What is more, those two mainland cities have very little in terms of similarity with the Island. They are both cities with a great history, but they are primarily major ports and industrial cities. The Island is primarily a rural and tourist economy. The success or otherwise of the Island’s economy is of little interest to those two cities. Indeed, it could be argued that thy have an interest in the Island’s economy being throttled since they would hope to benefit from a relocation of what is left of its industry to the mainland. That would be an inbuilt conflict that would store up tension and lead to massive disagreements in the future. Just like the countries entering the European Single Currency, the Island would risk being trapped in a burning building with no way out.
Do the people of the proud cities of Southampton and Portsmouth really want to be merging their powers and sharing a mayor (and an unelected one at that)? It seems from local media that others are waking up to this threat to their identities and autonomy.
Stated opposition to the badly conceived Solent Deal is being portrayed on the Island as a secret deal between Conservatives on the Island and the Conservatives running Hampshire County Council. Nothing could be further from the truth. The fact that some of us have looked at the teeth of this supposed gift horse from Portsmouth and Southampton and that we have found those teeth to be rotten and unsavoury, does not mean we’re on the cusp of throwing in our lot with Hampshire. Any proposal brought forward by Hampshire will be equally rigorously examined to see whether it is, or is not, in the best long term interests of the Island. That is the duty of elected councilors.

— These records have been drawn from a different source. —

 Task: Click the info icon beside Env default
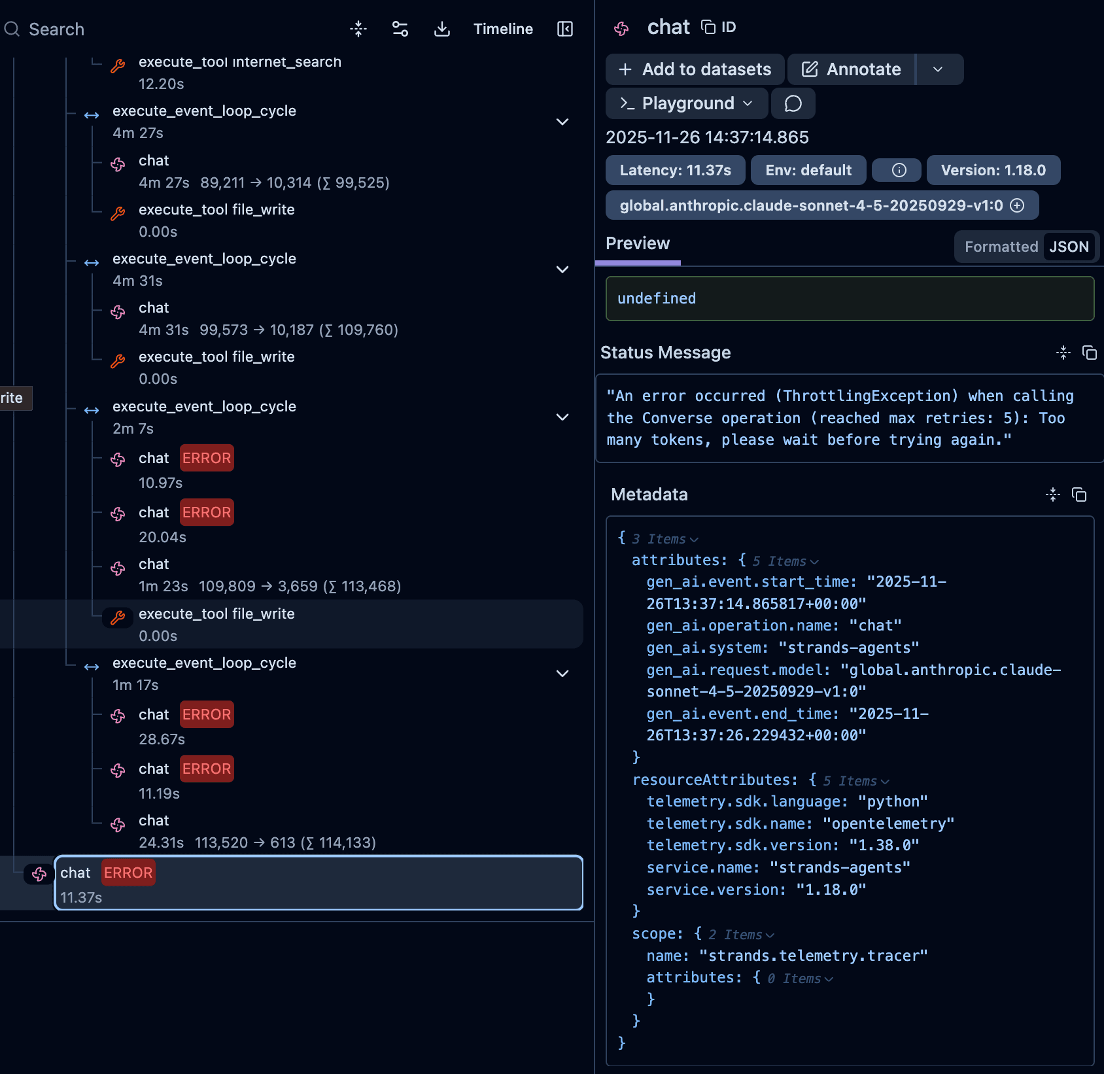point(897,170)
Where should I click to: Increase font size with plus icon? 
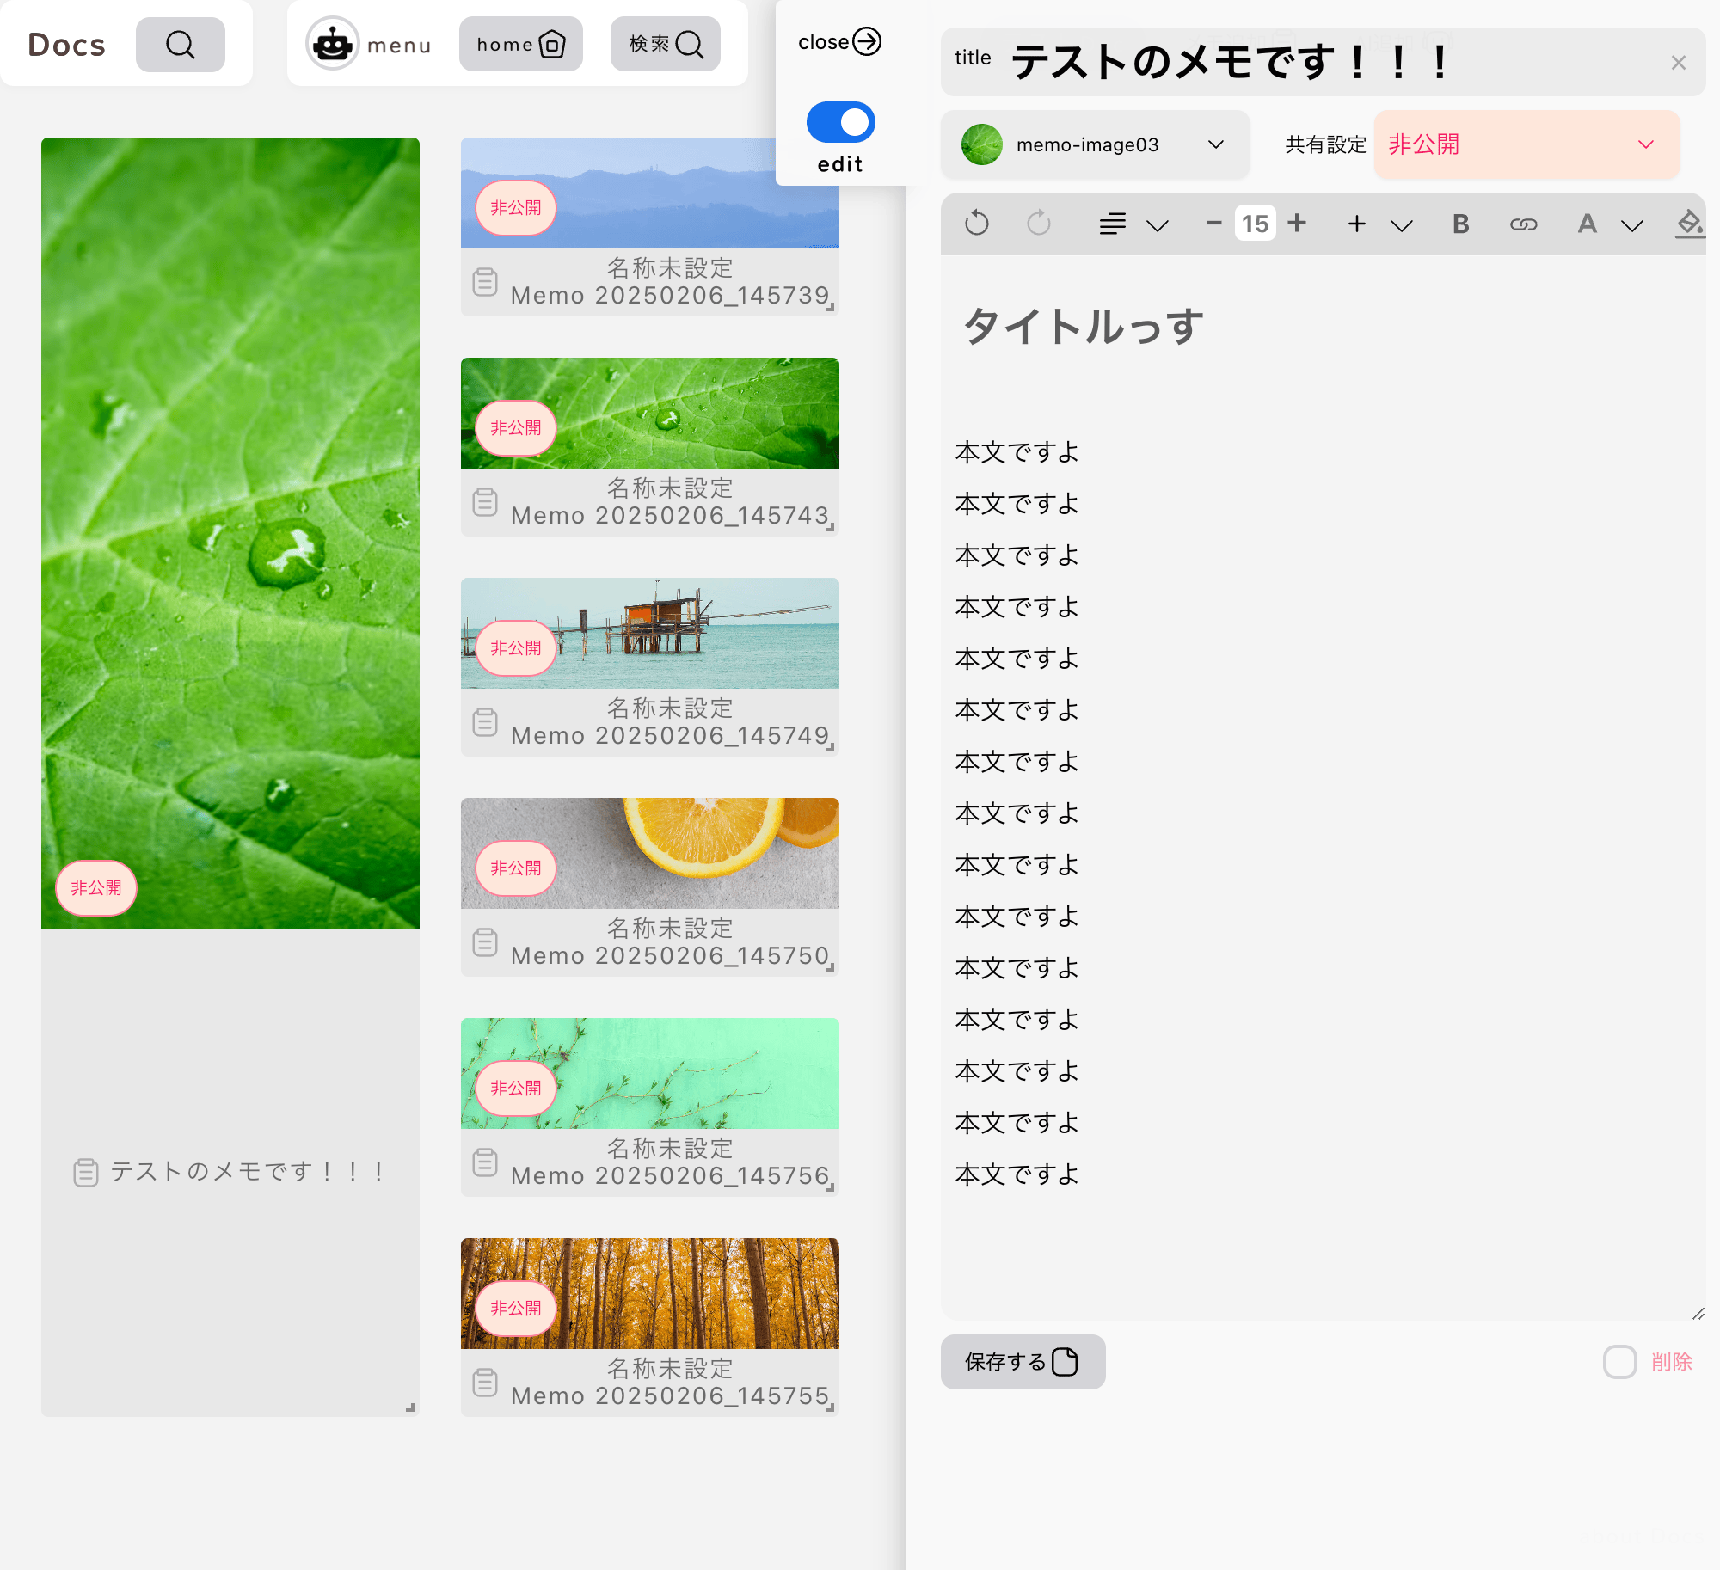click(1297, 224)
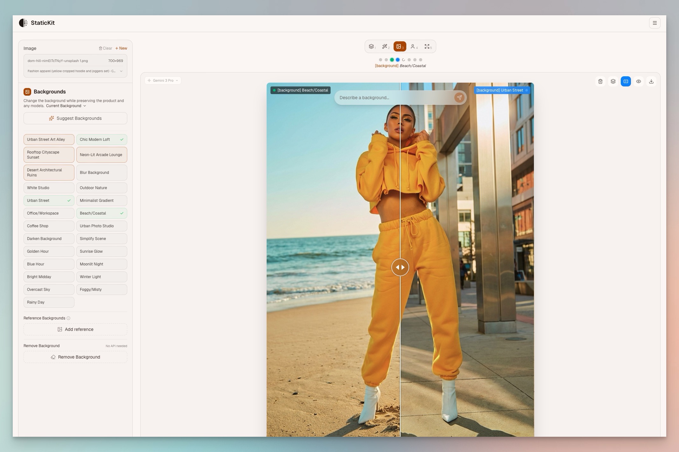Open the magic wand tool tab

386,47
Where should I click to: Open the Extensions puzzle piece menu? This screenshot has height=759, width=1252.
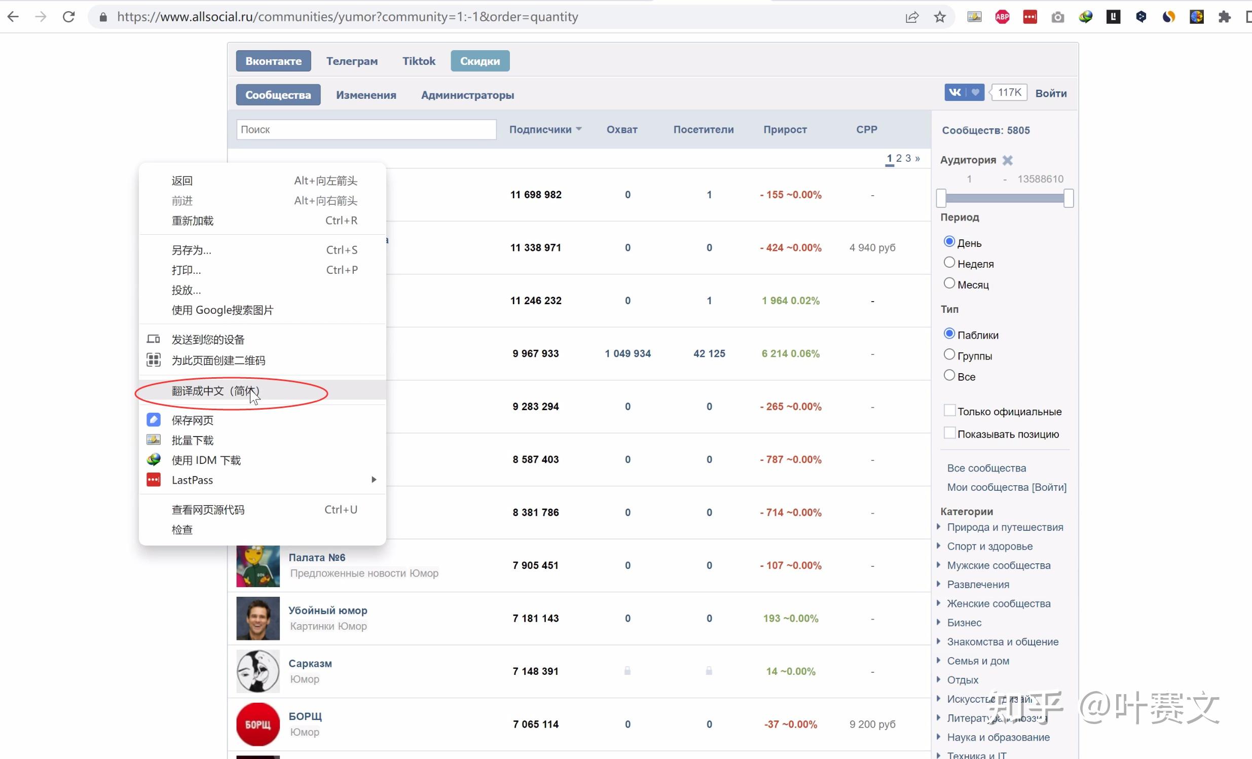click(1225, 17)
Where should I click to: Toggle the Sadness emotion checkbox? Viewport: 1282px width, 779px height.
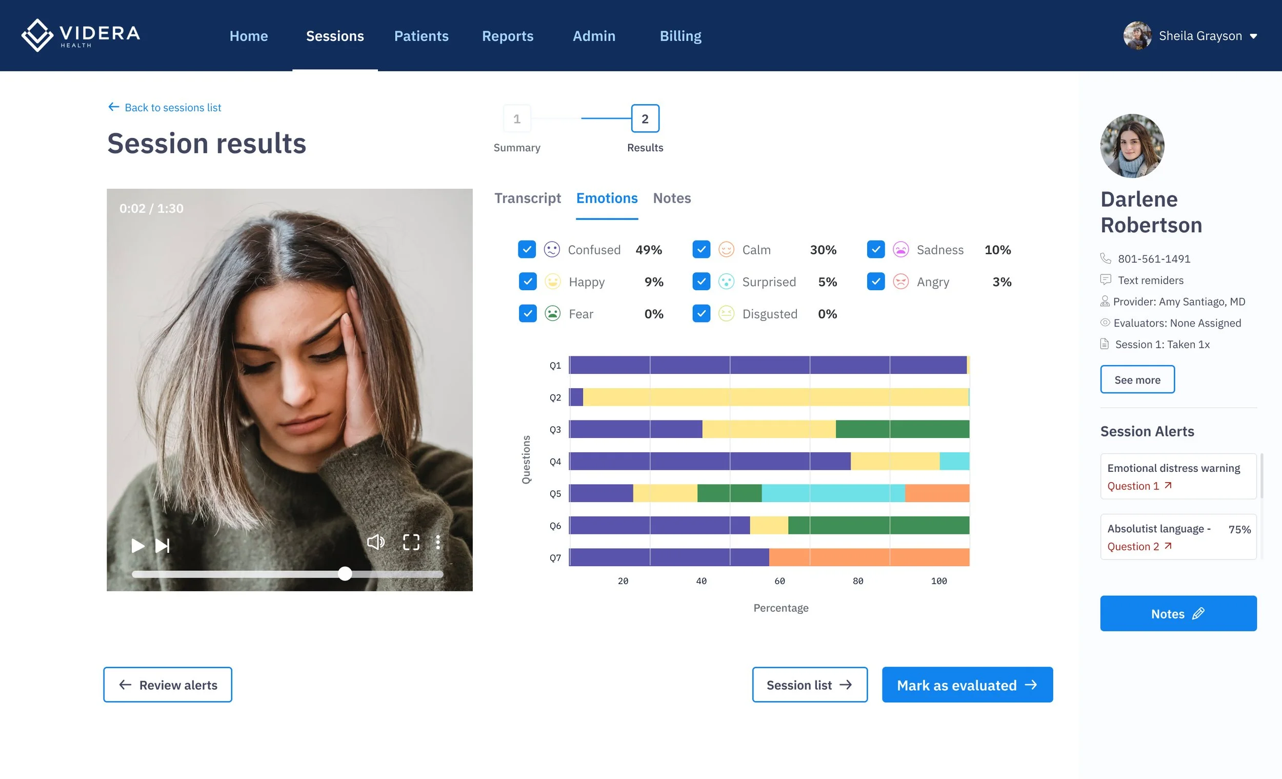(x=876, y=250)
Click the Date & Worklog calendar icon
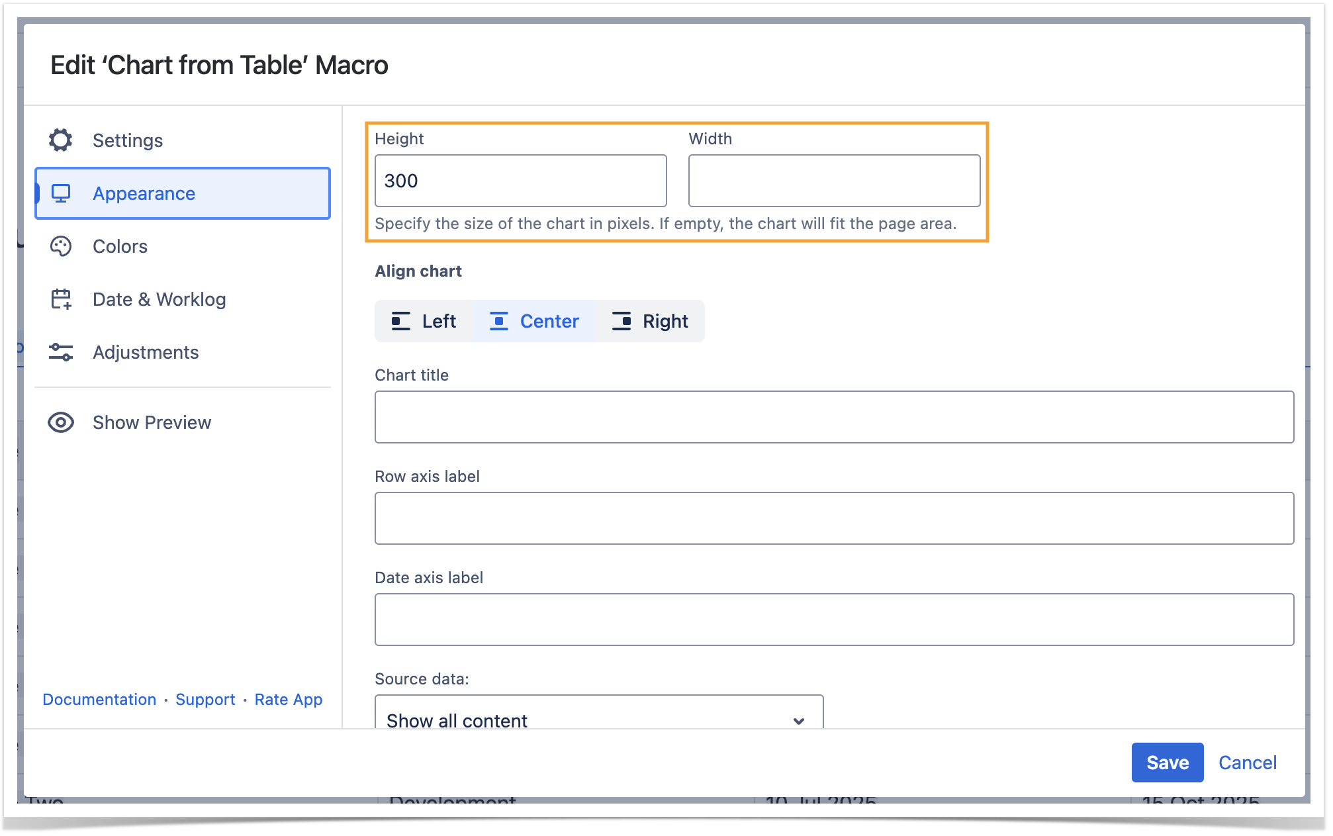The image size is (1333, 836). tap(61, 299)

The final bizarre development in all of this, is that the controlling Labour-backed Independent Group on the Island committed itself to holding not a “consultation” but a full “referendum” on the proposals before going ahead. Either they renege now very obviously on that commitment, or the Solent Deal is dead in the water anyhow, since it will be widely rejected by any such plebiscite.
Bring on the elections in May so that we can return to County Hall a professional, organized and determined Conservative Administration and end the current nightmare of dysfunctionality and weak leadership.
In the meantime, Ministers and their advisors need urgently to bang some heads together and inject a dose of sanity and rationality into a debate which is going completely off the rails and risks bringing a potentially popular and well-intentioned Government initiative into disrepute.